The Carrington example

In resigning as Britain's foreign secretary, Lord Carrington referred to Argentina's invasion of the Falkland Islands as a ''humiliating affront'' to his country. Yet he himself is an example of British honor and heroism that are proof against humiliation. Though news reports spoke about the end of a distinguished career, his kind of statesmanship should not be permitted to languish on an international scene that has great need of it.

Lord Carrington was probably correct in reasoning that he would be undercut as foreign minister by criticism of the government's failure to foresee and deter the invasion. But there are other roles he could play in Britain; in the European Community, which he has served with such vigor; or in any of a number of other organizations dealing with world problems.

On the immediate level, as a political casualty of Argentina's naked aggression, he displayed a forthrightness that is in the best British tradition but all too seldom seen anywhere these days.

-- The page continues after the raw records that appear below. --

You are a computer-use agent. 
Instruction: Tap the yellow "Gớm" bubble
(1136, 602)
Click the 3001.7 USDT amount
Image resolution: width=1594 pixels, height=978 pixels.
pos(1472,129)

He frankly took responsibility for the conduct of policy, and for assessments of the situation that turned out to be wrong.

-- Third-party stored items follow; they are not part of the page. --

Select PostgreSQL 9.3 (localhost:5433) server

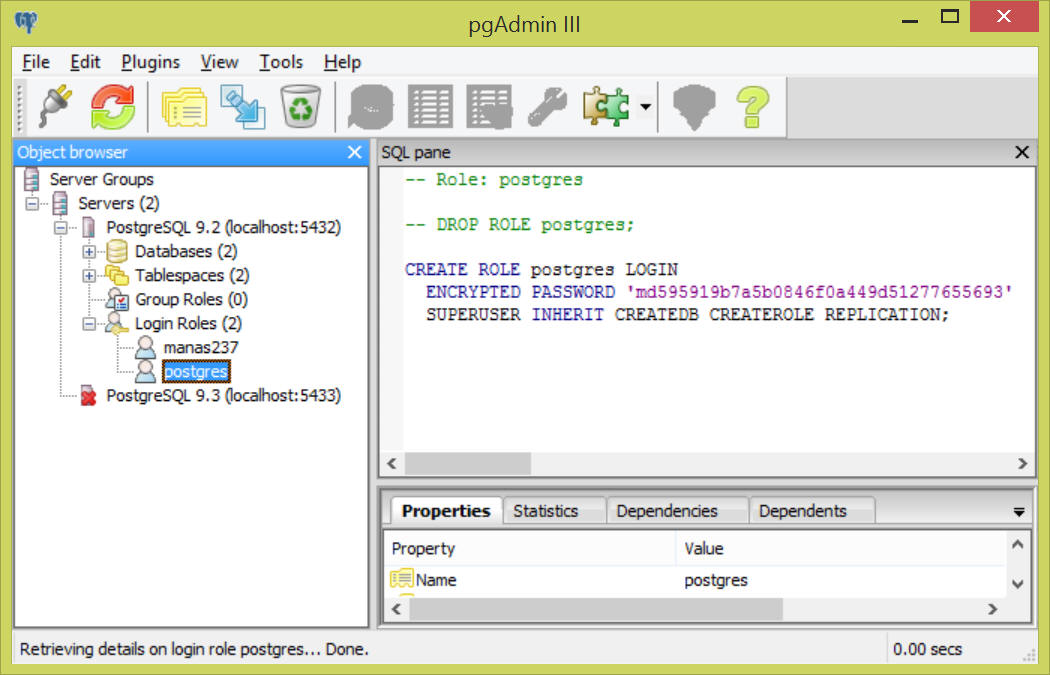(x=223, y=396)
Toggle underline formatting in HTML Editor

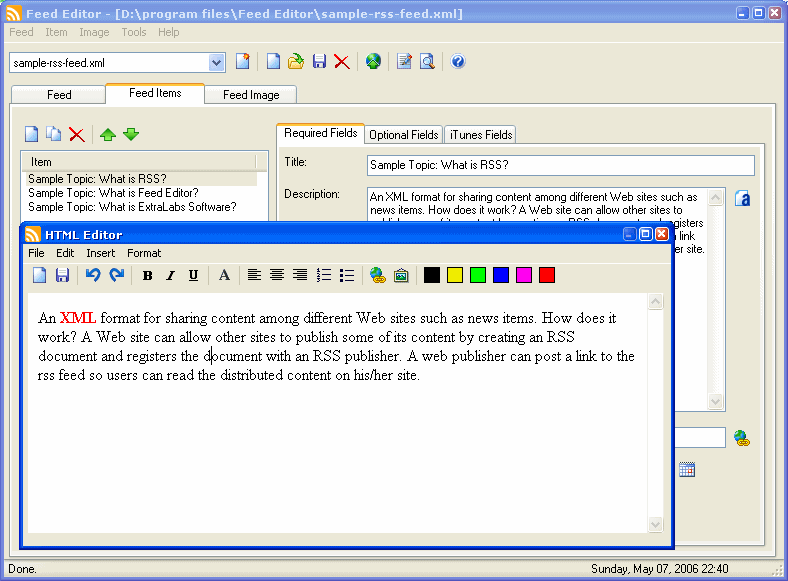click(193, 275)
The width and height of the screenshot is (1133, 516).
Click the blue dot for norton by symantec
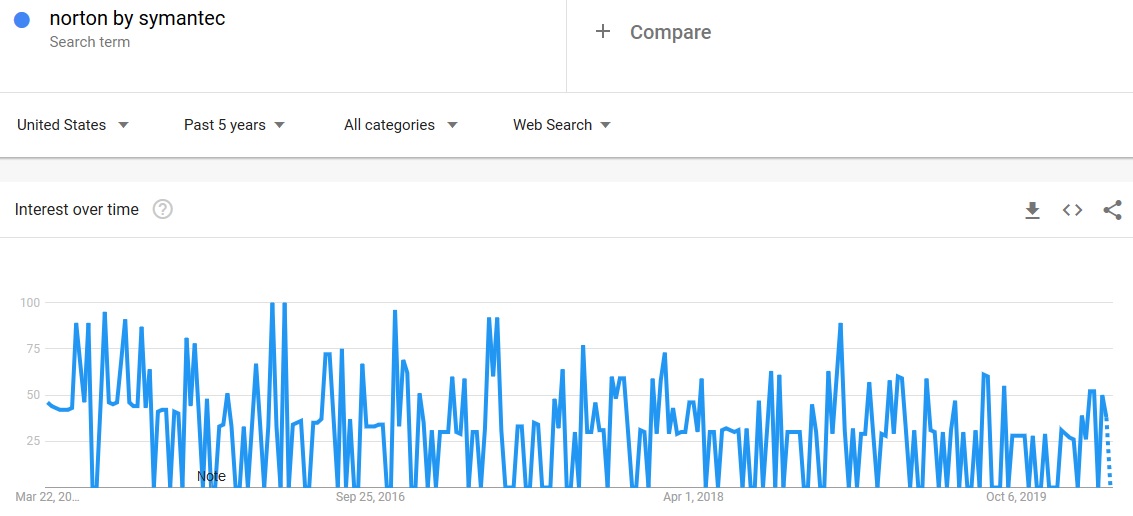point(22,20)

As for previous history, Lord Carrington also has shown qualities that ought not simply to be retired now. His wartime courage and effectiveness as a tank officer have been followed by his peacetime courage and effectiveness as a diplomat.

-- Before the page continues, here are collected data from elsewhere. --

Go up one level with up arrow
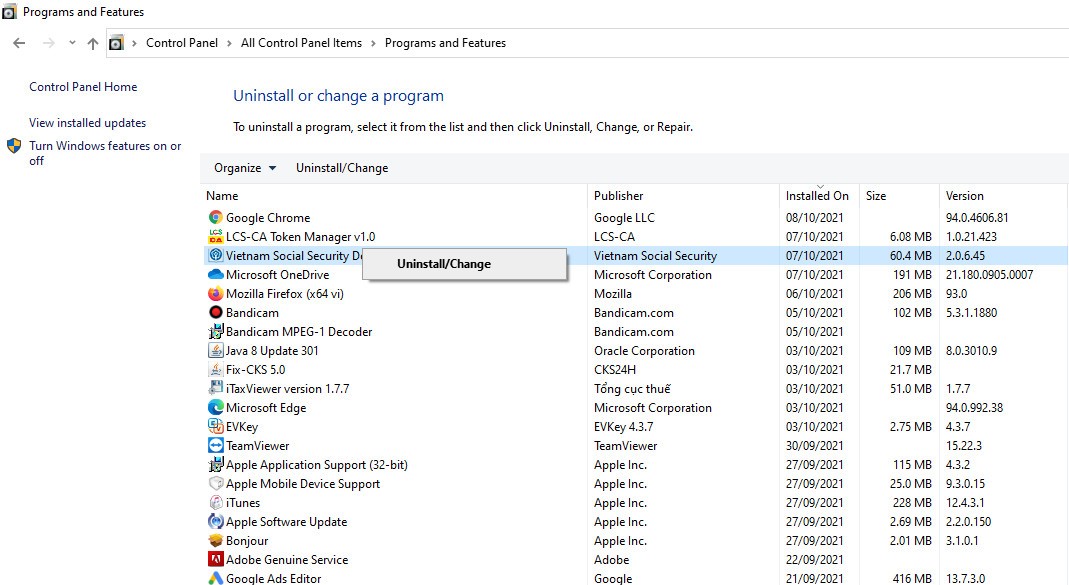 point(93,43)
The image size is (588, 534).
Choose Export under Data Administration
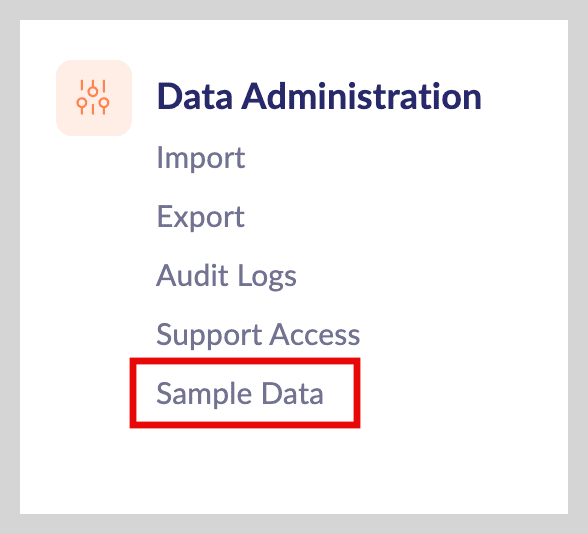tap(201, 217)
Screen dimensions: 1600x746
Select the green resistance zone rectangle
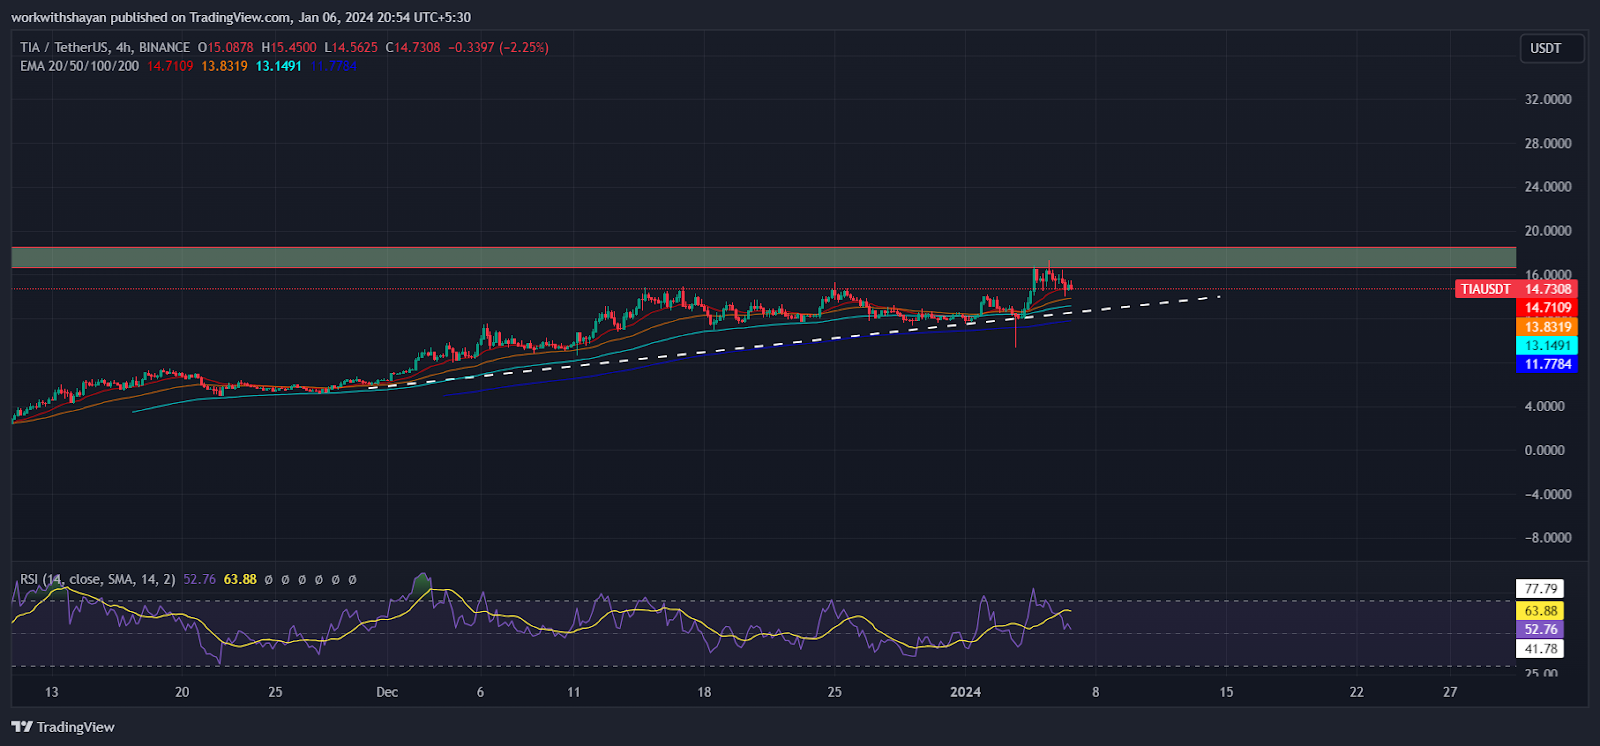(763, 257)
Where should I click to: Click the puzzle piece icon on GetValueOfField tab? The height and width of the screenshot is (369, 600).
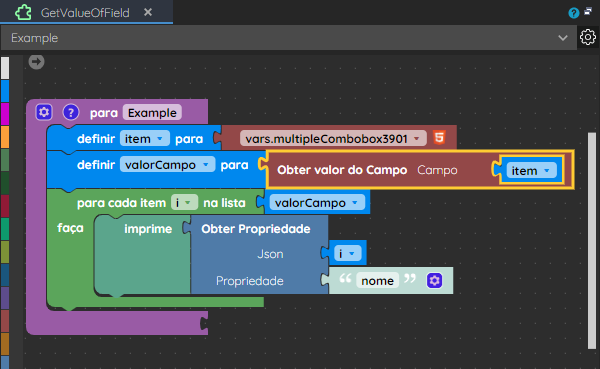coord(23,13)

For example, with sovereignty such an issue in the Falkland Islands episode, it is well to remember how Lord Carrington's diplomacy reestablished British sovereignty in the Rhodesian situation a couple of years ago. He led Rhodesia away from entrenched illegitimate control. He brought warring parties together and steered them to a peaceful and independent Zimbabwe. More recently, he has been a leader in the European effort to contribute to a Mideast solution.

Lord Carrington may have invited controversy along the way, even from his opposite number in such a staunchly allied nation as the United States--Secretary Haig. But there can be little controversy about the constructiveness of Lord Carrington's intentions. This, too, is something the times can ill afford to lose.